Festivalbericht von Julia Helmke


Das böse Wort mit den fünf Buchstaben wurde einige Male auf dem Eröffnungsabend genannt, für uneingeweihte Ohren zuweilen auch in etwas kryptischen Anspielungen. Es klang jedoch durch, dass das Zustandekommen der Internationalen Kurzfilmtage kurzfristig und konkret bis kurz vor Beginn durch die Finanzkrise, die auch vor Sponsoren nicht halt macht, in Frage stand, dies aber dann doch glücklicherweise abgewendet werden konnte.

Von einer Krise des Filmfestival-Formates oder gar des Kurzfilms sprach so gut wie niemand, und das war auch gut so. Denn bei den diesjährigen Kurzfilmtagen, gewohnt familiär im Kino Lichtburg, war ein eindrucksvolles und zugleich in seiner Fülle noch gut zu sichtendes Programm zusammengestellt worden. Bereits der erste Abend versprach vieles: Nach (Anti-)Krisen präsentierten die russischen Multimedia-künstlerinnen Gluklya und Tsaplya ein berührendes Split-Screen-Video zum Thema Mütter und dann die große multimediale Performance „Vater-Verwandlung“ mit dem Kinderchor der Klosterspatzen Liebfrauen. Der experimentelle Charakter dieses Stückes spiegelte sich in den 52 Kurzfilmen, die für den Internationalen Wettbewerb ausgewählt worden waren, nur bei einer Minderheit wider. In den insgesamt 10 Programmabschnitten, die es für die Ökumenische Jury zu sichten gab, fand sich eine große Vielfalt an Formen und Inhalten.
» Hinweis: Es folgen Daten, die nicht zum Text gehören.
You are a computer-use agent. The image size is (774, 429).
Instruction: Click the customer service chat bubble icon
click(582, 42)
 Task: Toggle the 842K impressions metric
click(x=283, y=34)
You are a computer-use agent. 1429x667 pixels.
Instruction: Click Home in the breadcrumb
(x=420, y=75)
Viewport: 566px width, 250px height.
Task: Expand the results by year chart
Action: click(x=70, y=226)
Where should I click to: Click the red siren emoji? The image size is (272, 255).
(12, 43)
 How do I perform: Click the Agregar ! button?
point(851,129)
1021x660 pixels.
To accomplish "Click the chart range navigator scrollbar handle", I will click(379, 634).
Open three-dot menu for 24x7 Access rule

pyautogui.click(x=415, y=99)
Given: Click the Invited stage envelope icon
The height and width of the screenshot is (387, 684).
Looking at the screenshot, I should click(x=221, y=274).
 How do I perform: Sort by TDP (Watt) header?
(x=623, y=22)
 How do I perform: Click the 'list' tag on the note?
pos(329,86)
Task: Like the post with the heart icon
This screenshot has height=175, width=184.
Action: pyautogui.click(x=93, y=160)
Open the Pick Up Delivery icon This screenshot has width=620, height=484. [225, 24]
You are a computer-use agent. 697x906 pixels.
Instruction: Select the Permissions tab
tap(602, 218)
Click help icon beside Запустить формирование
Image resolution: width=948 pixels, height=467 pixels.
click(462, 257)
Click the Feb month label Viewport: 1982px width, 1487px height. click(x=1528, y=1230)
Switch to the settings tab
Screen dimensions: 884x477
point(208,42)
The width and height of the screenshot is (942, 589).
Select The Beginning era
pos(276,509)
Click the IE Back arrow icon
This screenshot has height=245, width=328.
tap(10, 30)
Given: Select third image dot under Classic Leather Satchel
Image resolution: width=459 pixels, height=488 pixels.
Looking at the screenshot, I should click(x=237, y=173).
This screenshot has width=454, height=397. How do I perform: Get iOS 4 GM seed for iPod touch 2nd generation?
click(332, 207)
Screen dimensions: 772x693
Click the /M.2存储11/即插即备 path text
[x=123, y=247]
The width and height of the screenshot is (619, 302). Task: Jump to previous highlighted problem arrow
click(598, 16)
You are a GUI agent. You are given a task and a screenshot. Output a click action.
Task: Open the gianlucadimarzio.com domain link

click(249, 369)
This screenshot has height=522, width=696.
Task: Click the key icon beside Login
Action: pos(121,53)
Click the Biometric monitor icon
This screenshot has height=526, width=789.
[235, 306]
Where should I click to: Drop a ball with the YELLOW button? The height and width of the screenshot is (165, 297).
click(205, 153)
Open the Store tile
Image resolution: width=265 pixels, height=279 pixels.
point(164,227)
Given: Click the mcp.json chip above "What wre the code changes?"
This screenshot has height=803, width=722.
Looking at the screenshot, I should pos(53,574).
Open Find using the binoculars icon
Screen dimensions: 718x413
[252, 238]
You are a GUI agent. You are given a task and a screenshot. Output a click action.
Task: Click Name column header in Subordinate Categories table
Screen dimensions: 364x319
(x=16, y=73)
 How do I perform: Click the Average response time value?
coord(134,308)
Überraschend viele Wettbewerbsbeiträge waren narrativ ausgerichtet, insgesamt überwog ein dokumentarischer Blick tragend, biographisch, gesellschaftspolitisch, subjektiv und vor allem mit einer gewissen Tendenz zum längeren Film (die ganz kurzen waren selten, schade eigentlich).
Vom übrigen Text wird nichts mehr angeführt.